___ PAGE TEXT
Ok, so I have been working on it a bit I think I might have a solution for you.

If a emmetrope in air sees 20/20 and the cornea is 48D like you mentioned previously, and the index is 1.374 as mentioned previously then

The object at 6m (or 20feet) has the effective vergence of -0.17D

D=1/-6=-0.166

So the light entering the cornea has a vergence of -0.17

So the light entering the cornea + the coneal power gives us the total power through the system

Dtotal=+48.00 + (-0.17) = 47.83 is the vergence leaving the cornea plane, since this is an emmetrope the focal point is going to fall on the retina, so:

fcornea1.374/47.83=28.7mm

So now we have our system, the light leaves an object at 6000mm (6m or 20ft) and is refracted at the cornea plane then comes to a focus 28.7mm past the corneal plane. if we were to equate the cornea to a lens and find the radius we would be able to accurately determine the power of the cornea under water.
______
___ LISTING
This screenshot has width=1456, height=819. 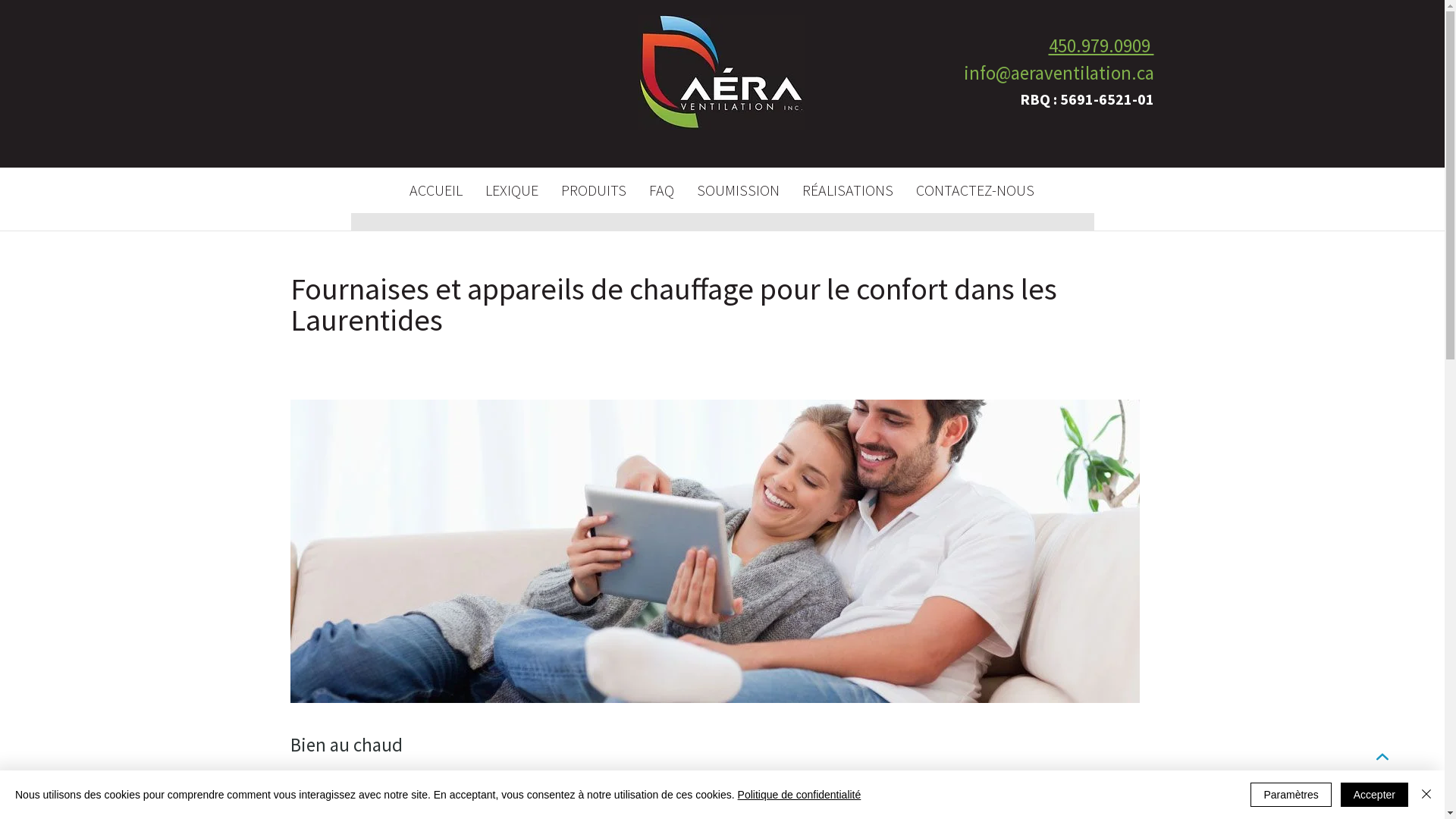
______
___ LISTING
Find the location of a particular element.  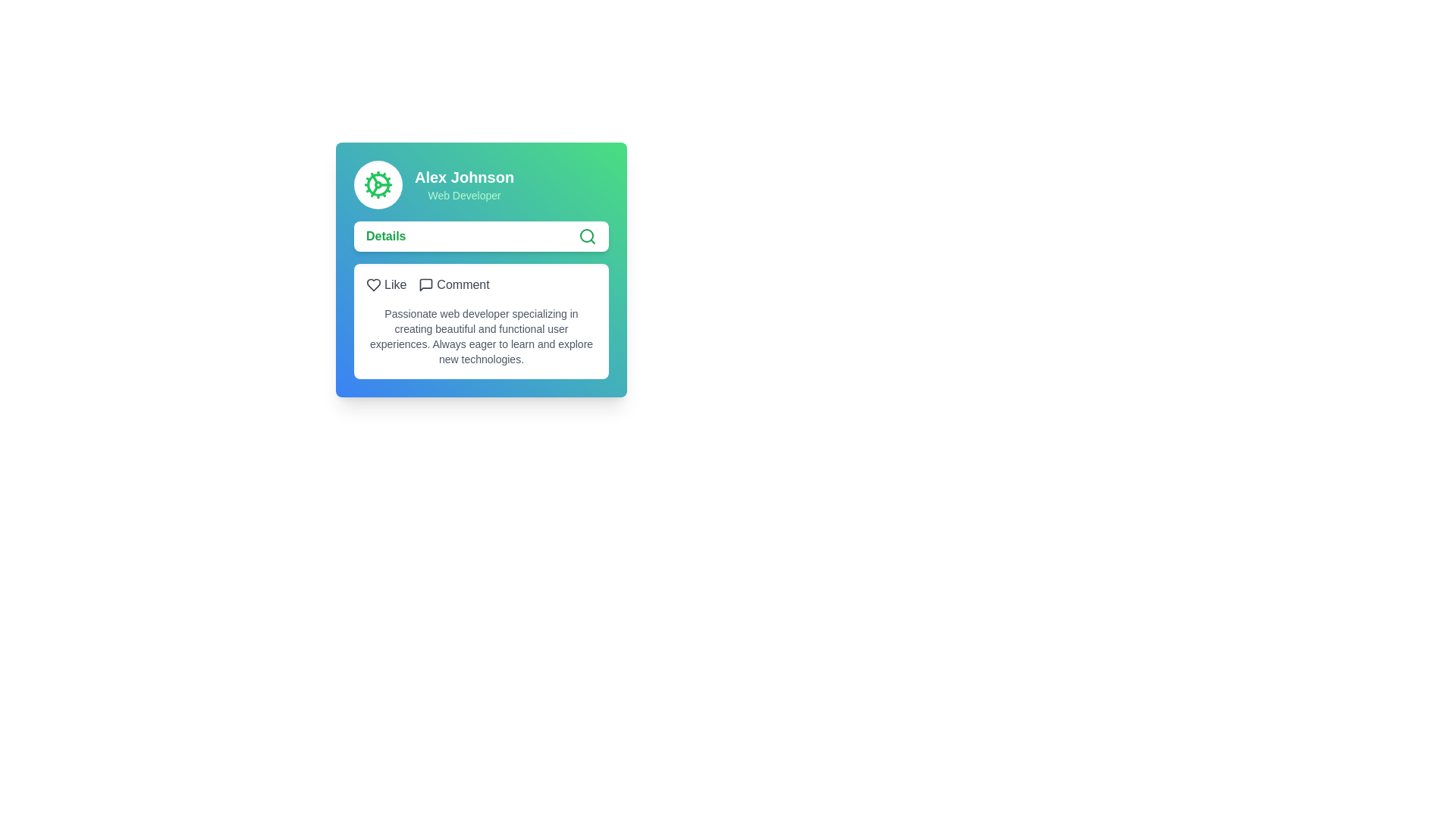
______
* [TASK STATEMENT]
In the post on corneal power, shorten the paragraph beginning "So now we have our system" to two sentences, keeping its main facts.

* [WRITTEN ANSWER]
Light from an object 6000mm (6m or 20ft) away is refracted at the corneal plane and comes to a focus 28.7mm past it. Treating the cornea as a lens and finding its radius would let the cornea's power under water be determined accurately.